España y un suicida de Riga

Publicado en 17/12/2012 | Por Cristóbal Villalobos | Artículos, Historia, Literatura

Todos los años el mismo cuento, la misma milonga, que si Constitución para arriba, que si Constitución para abajo, que si sirvió para garantizar la convivencia y la estabilidad de la época más pacífica y venturosa de nuestro país que si, dicen los otros, no es sagrada y debe ser reformada, que si es imperfecta.
El debate sobre la Carta Magna no es un debate real, pues se esconde tras uno mucho más antiguo que la propia Ley, que no es otro que el debate sobre la identidad de nuestro país. Lo que se llamó, por parte de muchos intelectuales que investigaron el tema: “El problema de España”.
Así, cuando la canallería nos sale con modificaciones legislativas, cuando nos dicen que debemos plantearnos el modelo territorial, sobre el que hay que reflexionar de forma urgente y profunda, muchos nacionalistas lo que intentan es introducir, como ellos suelen hacer, con subterfugios y palabras bonitas, el bicho que ser cargue por fin nuestra nación.
A Ángel Ganivet le dolía España, como a Unamuno, lloraba al escribir, como Larra, y por eso acabó tirándose al río Dvina, en Riga, suicidándose por  un amor no correspondido y por una frustración social y patriótica que le llevó al romántico desenlace. Pero antes escribió el Idearium español, una obra de esas que ya nadie se molesta en leer pero que sigue dando claves de importancia en épocas de crisis, aquellas en las que siempre vuelve a florecer la discusión y el trauma del ser español. Un bendición y un castigo a partes iguales.
Decía en su obra Ganivet que, durante la Edad Media, nuestras regiones querían reyes propios, pero no para ser gobernados de forma más eficaz, sino para destruir el poder real. Las ciudades querían fueros que eximiesen de la autoridad real, así como todos los colectivos y estamentos pedían a su vez sus propios privilegios y contrapartidas.
En esta época, dijo Ganivet, casi se consigue llegar al ideal jurídico perseguido en nuestra patria durante siglos. Esto es, que todos los españoles llevásemos en el bolsillo una carta foral, con un artículo único, redactado de forma breve y concisa en los siguientes términos: “Este español está autorizado para hacer lo que le dé en gana”.

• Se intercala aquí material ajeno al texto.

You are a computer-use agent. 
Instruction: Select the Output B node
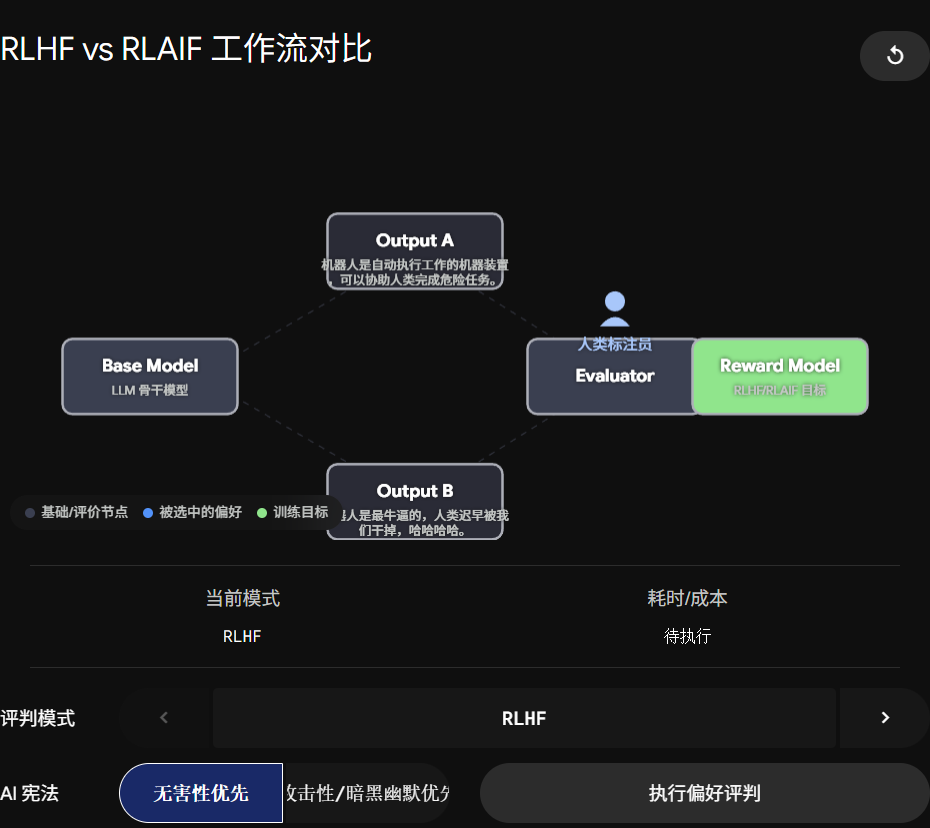415,502
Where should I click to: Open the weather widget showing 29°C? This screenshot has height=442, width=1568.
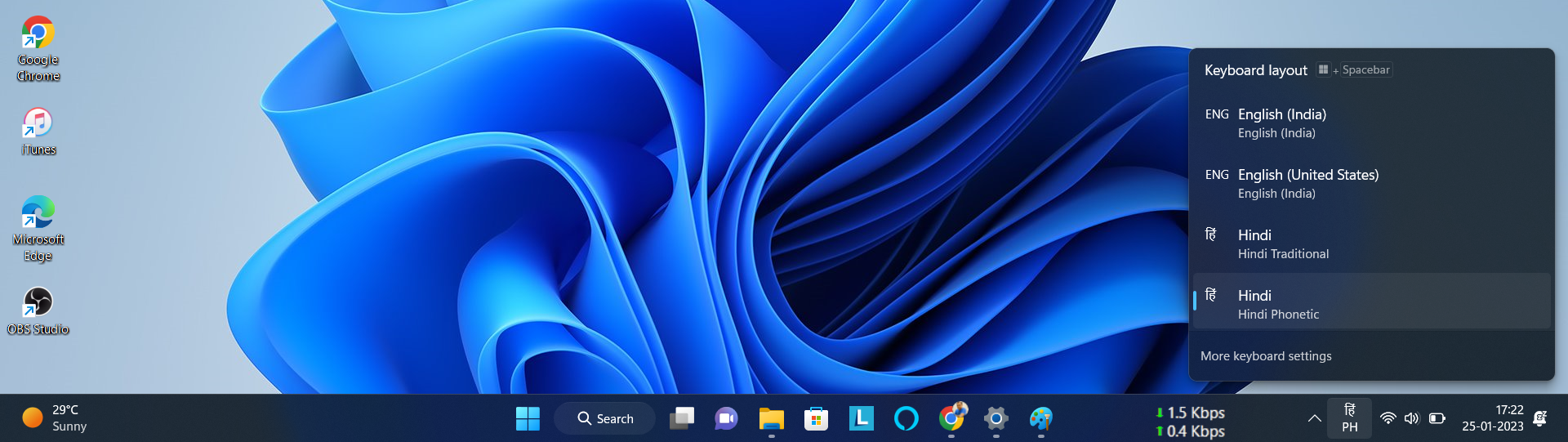click(56, 418)
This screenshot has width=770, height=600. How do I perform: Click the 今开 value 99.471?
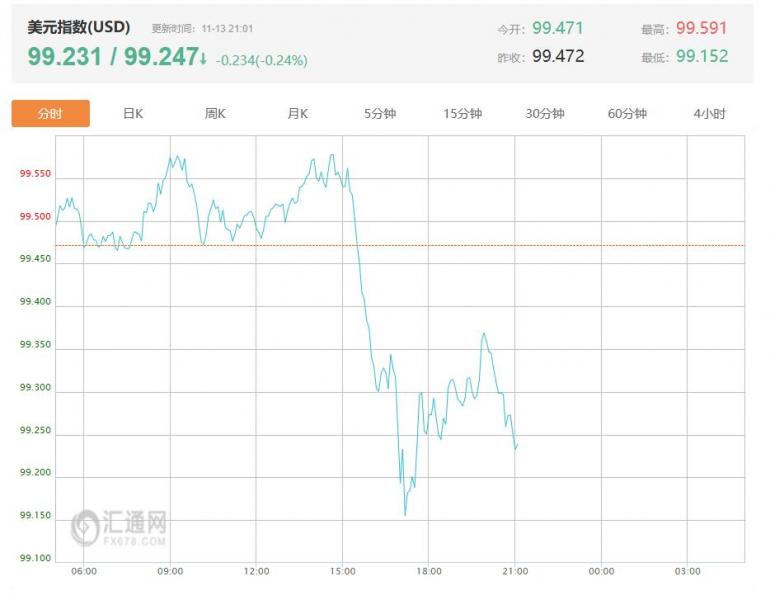[557, 29]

Y así, tras siglos y vicisitudes varias, la España autonómica volvió a regurgitar ese espíritu tan nuestro, ese que nos lleva al regionalismo, al nacionalismo, al sectarismo, aquel que nos empuja a no seguir nunca ni un ideal ni una empresa común a partir de la cual podamos crecer como país y como nación. Las televisiones, los periódicos, las plazas,  son un remedo cutre de las dos Españas, con caspa y muy pocas ideas, que se empeñan en envenenarnos, en cabrearnos. Y así nos va.